Photoredox catalysis has emerged as a transformative tool in synthetic chemistry, carving out complementary pathways to established reactions as well as novel modes of substrate and catalyst activation for new chemistry. Indeed, photoredox catalysis has reinvigorated radical chemistry with its ability to access open-shell species under catalytic conditions. The merger of transition-metal-catalyzed cross-coupling with photoredox catalysis (‘metallaphotoredox catalysis’) has emerged as a powerful alternative for other cross-coupling-based technologies, with Ni catalysts featuring prominently. Metallaphotoredox catalysis has been especially transformative in how chemists approach C(sp²)–C(sp³) bond formation, where feedstock aliphatic coupling partners are used in place of organometallic nucleophiles. Furthermore, the ability to deliver energy in the form of light with pinpoint control defined by lasers has led to the patterning of materials using photoredox catalysts. Lastly, an emerging application uses photoredox catalysis to impact and probe biological systems.

The most commonly employed photoredox catalysts (PCs) absorb a photon of visible light, largely in the region of 380–450 nm (translating to approximately 63–70 kcal/mol), to access the singlet excited state. However, the high-energy light needed for photoredox catalysis can be problematic as several common functional groups can be directly photoexcited at these wavelengths. Indeed, control experiments sometimes indicate that the photoredox catalyst itself plays a minor role and that direct substrate excitation, or more commonly the intermediacy of electron donor–acceptor complexes, are responsible for the observed reactivity. Furthermore, catalytically generated intermediates may be directly photoexcited leading to productive chemistry or destructive side reactions.

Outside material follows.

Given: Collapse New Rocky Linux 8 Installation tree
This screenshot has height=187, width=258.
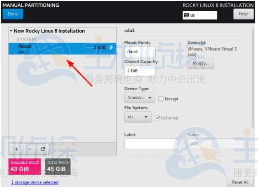Looking at the screenshot, I should 11,31.
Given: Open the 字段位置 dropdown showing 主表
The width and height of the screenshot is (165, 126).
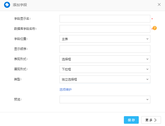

With Ir- and Ru-derived photocatalysts, the singlet excited state initially accessed after excitation is extremely short-lived, decaying to the triplet within 10 ps via intersystem crossing (ISC). Triplet energies vary by catalyst structure: the Ir(ppy)₃ singlet is 70 kcal/mol while the triplet is 60 kcal/mol. For Ru(bpy)₃, those figures are 63 and 46 kcal/mol for the singlet and triplet excited states, respectively. From the triplet excited state, single-electron transfer (SET) and energy transfer (ET) steps can take place, which have largely defined the broad reactivity accessible within photoredox catalysis. Aside from the inherent waste associated with using 63 kcal/mol light (blue) to access a 46 kcal/mol excited state (red), the triplet energies matter for two interrelated fundamental reasons: they correspond to the energy potential that can be conveyed to the target molecule (ET steps), and they correlate with the oxidizing and reducing potential of the photocatalyst (SET steps), with numbers estimated from the Rehm–Weller equation. Thus, there has been emerging interest in developing technologies by which photoredox catalysis can use low energy deep red (DR) or near-infrared (NIR) light (specifically in the visible range of 660–730 nm) to access the same, or novel, excited state chemistry accessible with blue and purple light.

Employment of deep red or near-infrared light is extremely attractive. The relatively low energy associated with these wavelengths (35–40 kcal/mol) is unlikely to photoexcite any common functional groups. Red light also penetrates materials and tissues in ways that higher energy light does not. Indeed, the 600–800 nm window is known as the ‘phototherapeutic window.’ Emerging chemical biology applications of photoredox catalysis are more likely to benefit from lower wavelength excitation, avoiding cytotoxicity associated with high-energy light. For example, thymidine cross-links occur when cells are exposed to 400 nm light. Furthermore, within the context of photoaffinity labeling, the use of lower energy light mitigates background activation of organic molecules, thereby truly enabling spatiotemporal control in labeling only at the localized site of a red-light-absorbing photocatalyst.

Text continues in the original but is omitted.